* [What to work on]
Using the ASW-Bench description, decide whether each statement agrees with it. Answer yes or no for each, and quote the words from the text that settle it. (a) The benchmarks check whether a model can answer trivia questions about CVEs. (b) Models are fine-tuned before they are tested. (c) Each scenario runs the model in a Docker container.

ASW-Bench

Agentic SecOps Workspace Benchmark

A set of open-source reference benchmarks for evaluating how frontier AI models can operate modern security operations tools for investigation and response.

Why This Exists

There are benchmarks for cybersecurity knowledge. There are companies building proprietary models and black boxes to do SOC work. But there are no public, general-purpose benchmarks that compare frontier models as-is — with minimal customization — on their ability to actually operate in complex security environments.

ASW-Bench fills that gap. These benchmarks test whether a model can use real security tooling to investigate alerts, hunt for threats, and respond to incidents — not whether it can answer trivia questions about CVEs.

Design Principles

Real operations, not trivia. Benchmarks test operational capability: using tools, querying data, making decisions under uncertainty.
Transparency. LimaCharlie is used as the security operations platform. It provides a single streamlined environment with most capabilities built-in, without assembling 20 moving-target OSS products. There is no black box — all platform behavior is observable and documented.
Reproducibility. Each scenario uses LimaCharlie Infrastructure-as-Code to define the environment, a Docker container to run the model, and documented adversary scripts. Anyone can reproduce any benchmark run.
Minimal customization. Models are tested as-is with their standard tool-use capabilities. No fine-tuning, no custom scaffolding, no prompt chains. Just a model, a prompt, and access to security tools.

* [Available data]
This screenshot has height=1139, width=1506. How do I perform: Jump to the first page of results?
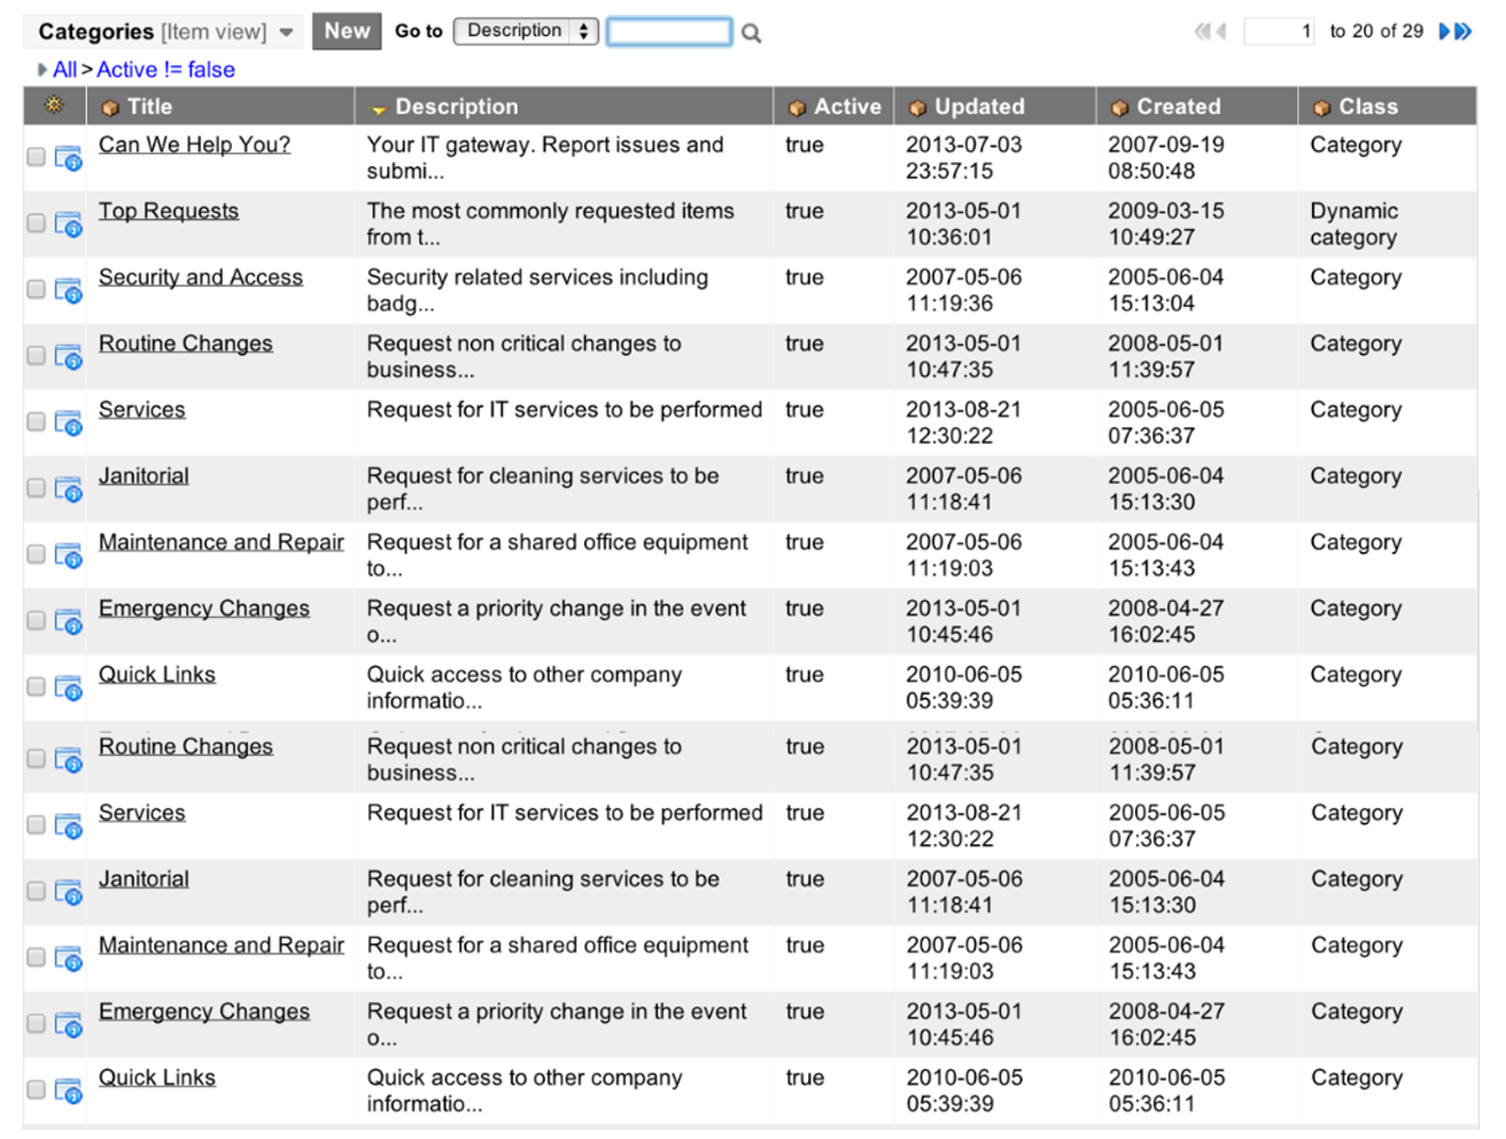click(x=1201, y=32)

* [Solution to the exercise]
(a) No: "not whether it can answer trivia questions about CVEs"
(b) No: "No fine-tuning, no custom scaffolding, no prompt chains."
(c) Yes: "a Docker container to run the model"